What to do ::
Starting at the line that contains "You are a GUI" and continuing through the end of the records, rewrite those lines as a numbered list and skip any blank lines. Leave the pictures out of your answer.

Collected data entries ::
****************************************

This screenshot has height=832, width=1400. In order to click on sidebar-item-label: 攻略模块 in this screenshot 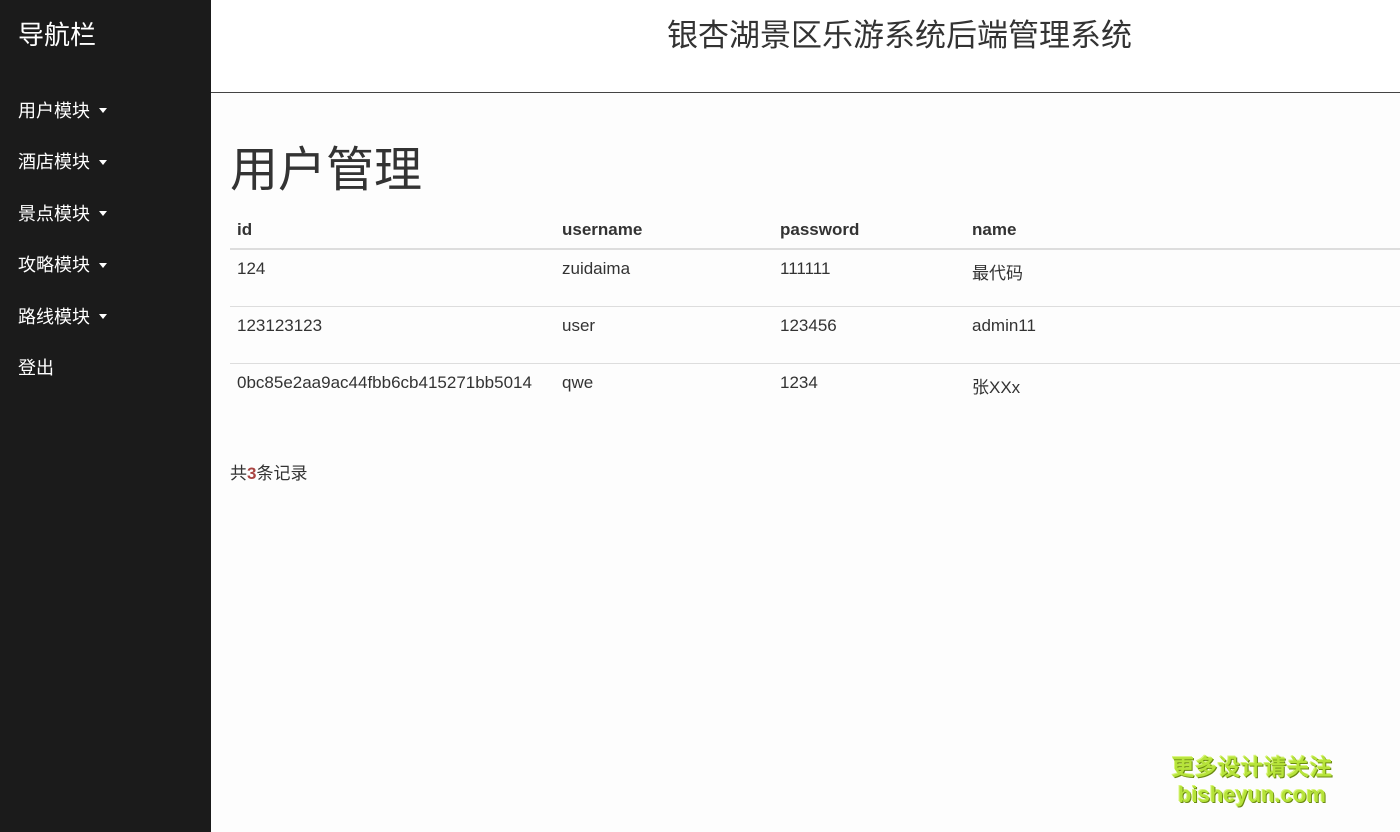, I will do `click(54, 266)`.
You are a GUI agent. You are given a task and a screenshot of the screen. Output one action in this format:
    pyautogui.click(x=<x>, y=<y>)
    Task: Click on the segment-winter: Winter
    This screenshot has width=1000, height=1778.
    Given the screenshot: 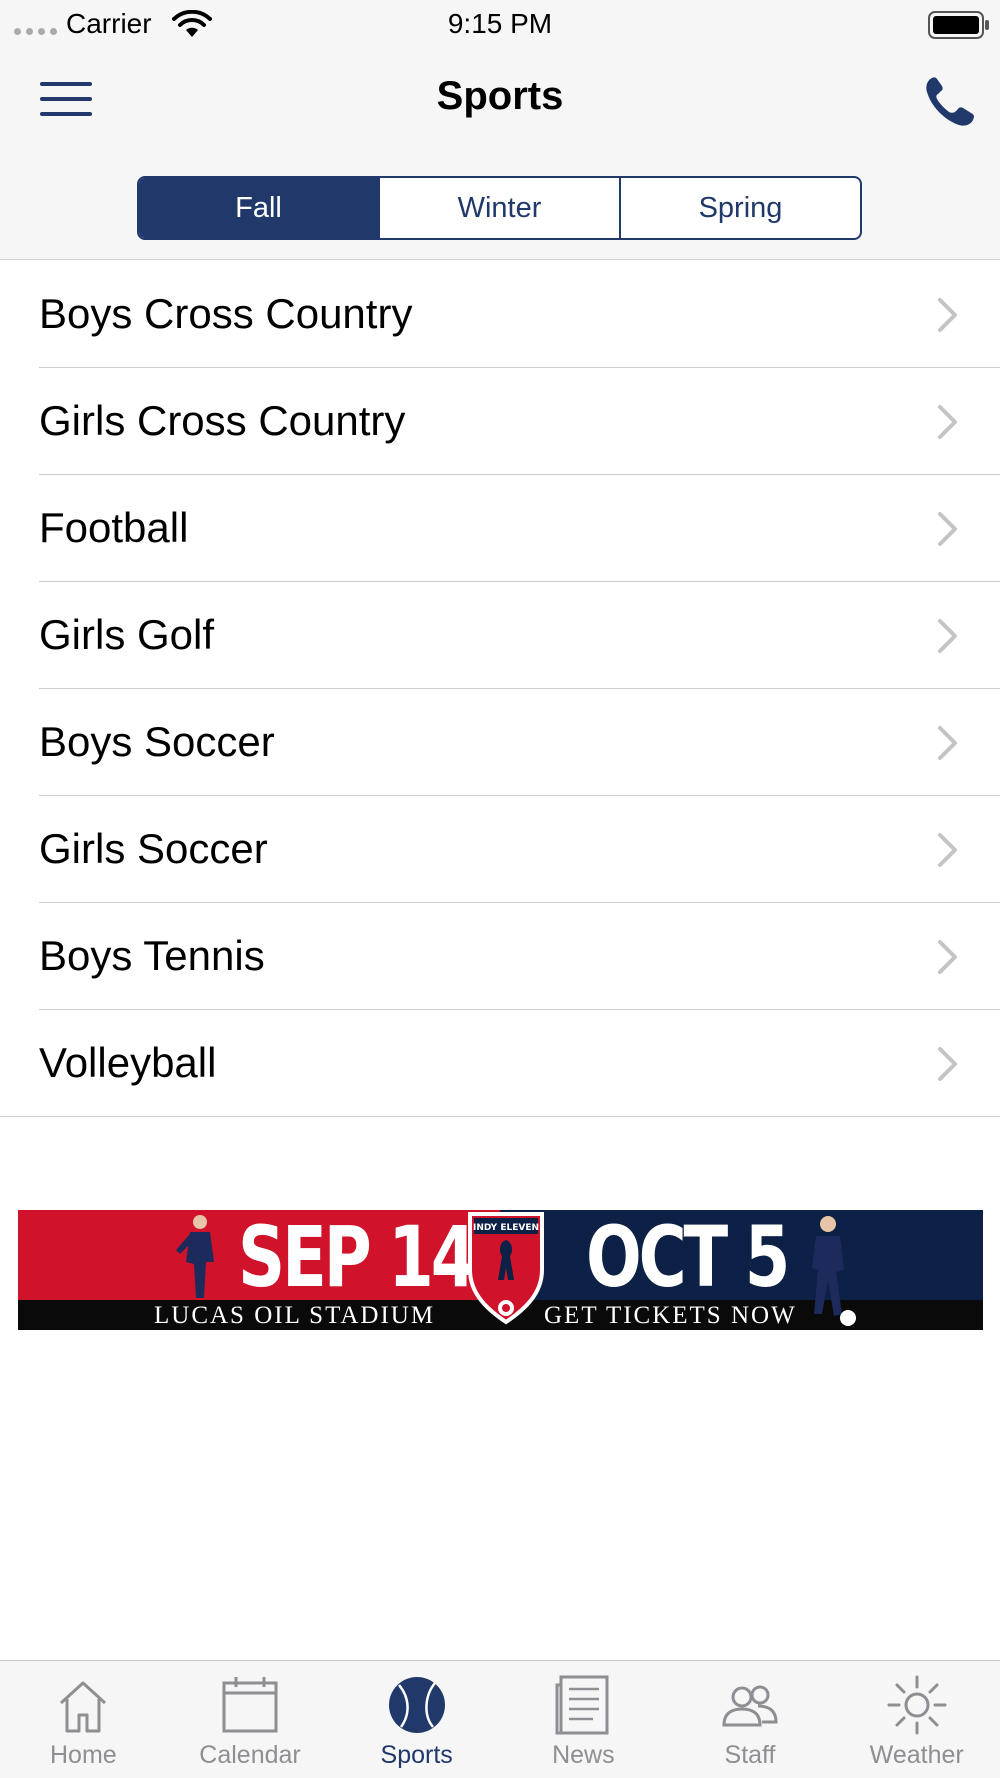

****************************************

Result below ::
1. You are a GUI agent. You are given a task and a screenshot of the screen. Output one action in this format:
2.     pyautogui.click(x=<x>, y=<y>)
3.     Task: Click on the segment-winter: Winter
4.     This screenshot has width=1000, height=1778.
5.     Given the screenshot: 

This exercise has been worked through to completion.